這裏是你的代碼沒有for循環。基本思想是擴展兩個矩陣,使它們具有相同的大小並可以相乘。然後乘...

代碼:

# build an index from the three index columns 
idx = [df1.index.get_level_values(col).unique() for col in columns[:2] 
     ] + [df2.index.get_level_values(columns[2]).unique()] 
size = [len(x) for x in idx] 
index = pd.MultiIndex.from_product(idx, names=columns[:3]) 

# get the indices needed for df1 and df2 
idx_a = np.indices((size[0] * size[1], size[2])).reshape(2, -1) 
idx_b = np.indices((size[0], size[1] * size[2])).reshape(2, -1) 
idx_1 = idx_a[0] 
idx_2 = idx_a[1] + idx_b[0] * size[2] 

# map the two frames into a multiply-able form 
y1 = df1.values[idx_1, :] 
y2 = df2.values[idx_2, :] 

# multiply the two frames 
df = pd.DataFrame(y1 * y2, index=index, columns=columns[3:]) 

測試數據:

import pandas as pd 
import numpy as np 

a = ['alpha', 'beta'] 
b = ['A', 'B', 'C'] 
c = ['foo', 'bar'] 
data_columns = ['C1', 'C2', 'C3', 'C4'] 
columns = ['greek', 'latin', 'foobar'] + data_columns 

df1 = pd.DataFrame(np.random.randn(len(a) * len(b), len(data_columns)), 
        index=pd.MultiIndex.from_product(
         [a,b], names=columns[0:2]), 
        columns=data_columns 
        ) 
df2 = pd.DataFrame(np.array([[1, 0, 1, 0], 
          [1, 1, 1, 1], 
          [0, 0, 0, 0], 
          [0, 2, 0, 4], 
          ]), 
        index=pd.MultiIndex.from_product(
         [a, c], 
         names=[columns[0], columns[2]]), 
        columns=data_columns 
        ) 

時刻碼:

def method1(): 
    df3 = pd.DataFrame(columns=columns) 

    for i in df1.index.get_level_values('greek').unique(): 
      for j in df1.loc[i].index.get_level_values('latin').unique(): 
       for k in df2.loc[i].index.get_level_values('foobar').unique(): 
        df3 = df3.append(pd.Series(
         [i, j, k], 
         index=columns[:3]).append(
         df1.loc[i, j] * df2.loc[i, k]), ignore_index=True) 
    df3.set_index(columns[:3], inplace=True) 
    return df3 

def method2(): 
    # build an index from the three index columns 
    idx = [df1.index.get_level_values(col).unique() for col in columns[:2] 
      ] + [df2.index.get_level_values(columns[2]).unique()] 
    size = [len(x) for x in idx] 
    index = pd.MultiIndex.from_product(idx, names=columns[:3]) 
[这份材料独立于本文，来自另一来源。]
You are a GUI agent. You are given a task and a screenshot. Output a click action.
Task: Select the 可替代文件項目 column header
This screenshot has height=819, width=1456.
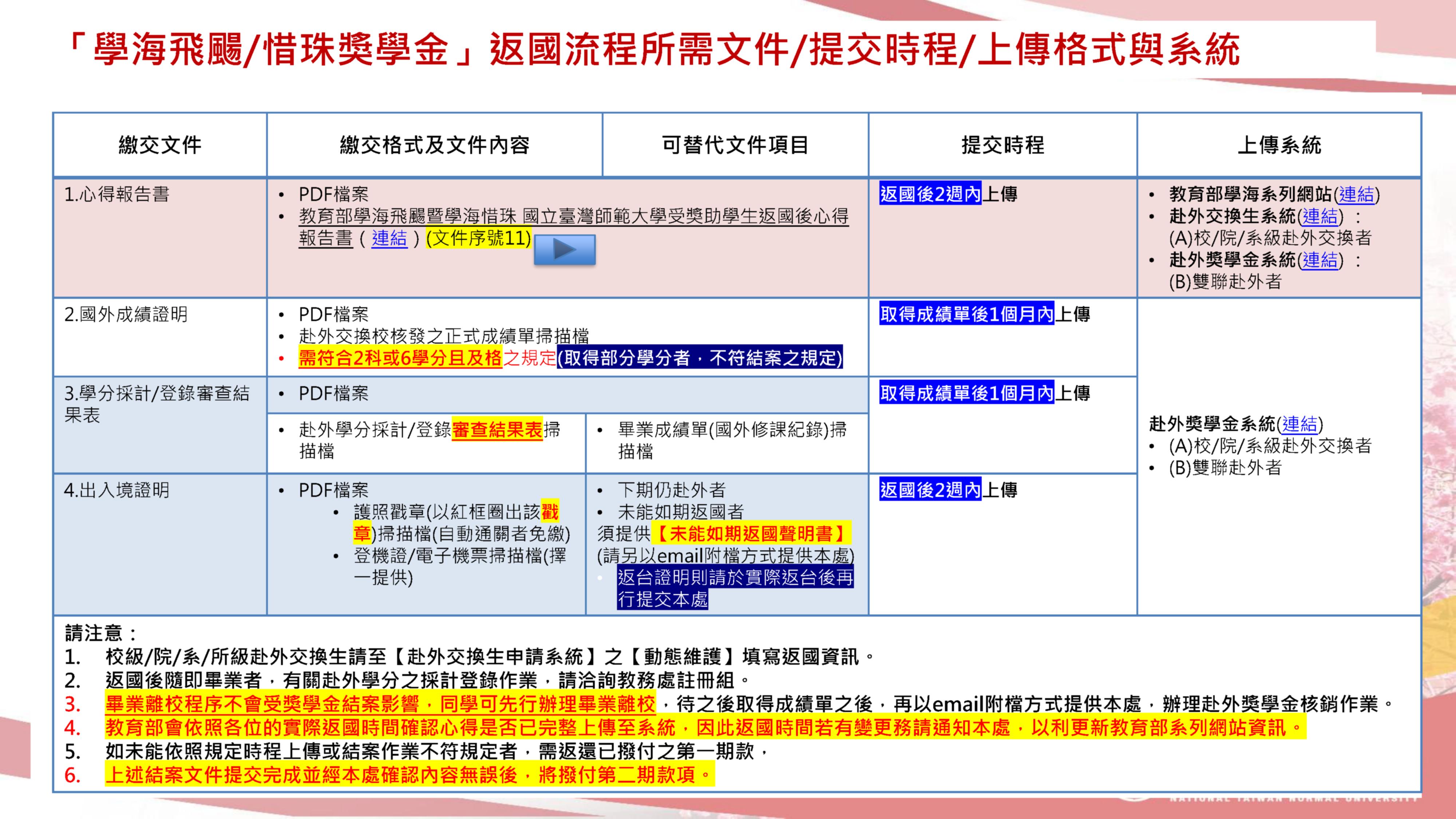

    # get the indices needed for df1 and df2 
    idx_a = np.indices((size[0] * size[1], size[2])).reshape(2, -1) 
    idx_b = np.indices((size[0], size[1] * size[2])).reshape(2, -1) 
    idx_1 = idx_a[0] 
    idx_2 = idx_a[1] + idx_b[0] * size[2] 

    # map the two frames into a multiply-able form 
    y1 = df1.values[idx_1, :] 
    y2 = df2.values[idx_2, :] 

    # multiply the to frames 
    df4 = pd.DataFrame(y1 * y2, index=index, columns=columns[3:]) 
    return df4 

from timeit import timeit 
print(timeit(method1, number=50)) 
print(timeit(method2, number=50)) 

個結果:

7.96668368373 
0.149504332128